Таинственный остров (илл. П. Луганского) - Верн Жюль Габриэль. Страница 86

Все планы Айртона рухнули! Он вздумал бунтовать. Его заперли. Итак, он плыл против воли в Новую Зеландию, не зная, что сталось с его шайкой, что сталось с отрядом лорда Гленарвана.

«Дункан» плавал вдоль берегов Новой Зеландии до третьего марта. В тот день Айртон услышал выстрелы. «Дункан» палил из всех коронад, и вскоре лорд Гленарван вместе со своими спутниками поднялся на борт яхты.

Вот что произошло за это время.

После множества испытаний, множества опасностей отряд лорда Гленарвана вышел к восточному побережью Австралии и добрался до залива Туфолда. Яхты там не было! Гленарван телеграфировал в Мельбурн. Ему ответили: «Восемнадцатого сего месяца «Дункан» отплыл в неизвестном направлении».

Гленарван решил, что его отважный экипаж попал в руки Бена Джойса, а яхта стала пиратским судном.

И всё же Гленарван не отказался от поисков. То был смелый и благородный человек. Он сел на первое попавшееся торговое судно, доплыл на нём до западных берегов Новой Зеландии, пересёк её, следуя по тридцать седьмой параллели, но не нашёл никаких следов капитана Гранта; зато на восточном берегу он, к своему изумлению и благодаря божьей помощи, обнаружил «Дункан», который по приказу помощника капитана ждал его здесь целых пять недель!

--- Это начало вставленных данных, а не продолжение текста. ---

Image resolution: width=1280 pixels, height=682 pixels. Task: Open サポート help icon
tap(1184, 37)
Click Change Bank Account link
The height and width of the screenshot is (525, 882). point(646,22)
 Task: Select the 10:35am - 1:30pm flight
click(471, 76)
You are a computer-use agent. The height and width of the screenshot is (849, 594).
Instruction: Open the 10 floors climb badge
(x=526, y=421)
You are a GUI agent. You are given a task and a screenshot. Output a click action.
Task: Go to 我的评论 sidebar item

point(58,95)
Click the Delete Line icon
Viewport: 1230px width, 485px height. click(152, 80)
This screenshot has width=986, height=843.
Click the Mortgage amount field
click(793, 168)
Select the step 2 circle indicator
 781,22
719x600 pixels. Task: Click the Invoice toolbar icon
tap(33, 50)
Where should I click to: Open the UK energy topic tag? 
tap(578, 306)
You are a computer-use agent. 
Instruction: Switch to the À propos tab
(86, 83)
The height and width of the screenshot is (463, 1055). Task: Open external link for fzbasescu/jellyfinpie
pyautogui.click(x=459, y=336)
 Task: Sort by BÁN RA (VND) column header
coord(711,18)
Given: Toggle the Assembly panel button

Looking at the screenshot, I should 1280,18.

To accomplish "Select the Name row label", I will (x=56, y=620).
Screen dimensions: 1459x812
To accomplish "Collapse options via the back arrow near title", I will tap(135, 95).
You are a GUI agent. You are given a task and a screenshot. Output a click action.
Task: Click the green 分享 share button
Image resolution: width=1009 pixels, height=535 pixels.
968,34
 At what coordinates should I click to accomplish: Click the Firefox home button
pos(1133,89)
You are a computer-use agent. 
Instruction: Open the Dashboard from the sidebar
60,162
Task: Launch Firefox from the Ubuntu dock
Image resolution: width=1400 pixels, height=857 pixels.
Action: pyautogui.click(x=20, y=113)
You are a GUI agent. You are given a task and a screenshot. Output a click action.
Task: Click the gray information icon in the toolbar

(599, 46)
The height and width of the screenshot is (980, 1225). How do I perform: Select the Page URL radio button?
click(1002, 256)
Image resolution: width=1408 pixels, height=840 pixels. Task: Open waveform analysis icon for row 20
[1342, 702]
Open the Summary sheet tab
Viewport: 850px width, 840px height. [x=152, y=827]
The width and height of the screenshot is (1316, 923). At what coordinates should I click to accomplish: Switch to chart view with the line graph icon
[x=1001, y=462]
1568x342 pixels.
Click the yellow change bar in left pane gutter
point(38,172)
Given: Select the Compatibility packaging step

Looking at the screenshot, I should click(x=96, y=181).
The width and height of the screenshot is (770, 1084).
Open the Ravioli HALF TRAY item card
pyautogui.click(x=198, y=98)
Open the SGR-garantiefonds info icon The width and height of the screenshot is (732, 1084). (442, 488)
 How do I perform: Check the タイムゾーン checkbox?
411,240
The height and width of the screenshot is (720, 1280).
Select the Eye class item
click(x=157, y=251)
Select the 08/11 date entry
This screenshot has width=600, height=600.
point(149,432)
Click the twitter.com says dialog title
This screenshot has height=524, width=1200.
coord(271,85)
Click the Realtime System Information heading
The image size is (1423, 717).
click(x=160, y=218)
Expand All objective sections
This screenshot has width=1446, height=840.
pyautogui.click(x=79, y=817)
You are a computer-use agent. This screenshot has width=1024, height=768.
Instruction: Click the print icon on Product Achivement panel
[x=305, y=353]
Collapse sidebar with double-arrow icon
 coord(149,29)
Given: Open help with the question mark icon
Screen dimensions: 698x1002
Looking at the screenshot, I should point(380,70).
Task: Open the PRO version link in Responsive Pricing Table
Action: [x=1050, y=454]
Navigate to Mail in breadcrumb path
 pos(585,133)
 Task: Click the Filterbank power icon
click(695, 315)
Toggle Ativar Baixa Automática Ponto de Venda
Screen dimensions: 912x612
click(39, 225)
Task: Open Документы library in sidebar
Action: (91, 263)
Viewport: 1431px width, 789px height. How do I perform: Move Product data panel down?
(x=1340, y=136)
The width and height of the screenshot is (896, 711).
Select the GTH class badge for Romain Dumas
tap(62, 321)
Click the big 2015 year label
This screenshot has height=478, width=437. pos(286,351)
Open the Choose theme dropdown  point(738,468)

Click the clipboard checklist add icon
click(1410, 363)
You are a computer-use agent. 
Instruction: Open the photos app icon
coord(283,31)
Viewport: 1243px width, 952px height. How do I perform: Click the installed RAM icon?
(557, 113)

Случилось это третьего марта тысяча восемьсот пятьдесят пятого года. Итак, Гленарван снова вступил на борт «Дункана», — там уже находился и Айртон. Его привели к Гленарвану, который хотел выведать у злодея, знает ли он что-нибудь об участи капитана Гранта. Айртон отвечать отказался. Гленарван предупредил негодяя, что в первом же порту сдаст его английским властям. Но Айртон безмолвствовал.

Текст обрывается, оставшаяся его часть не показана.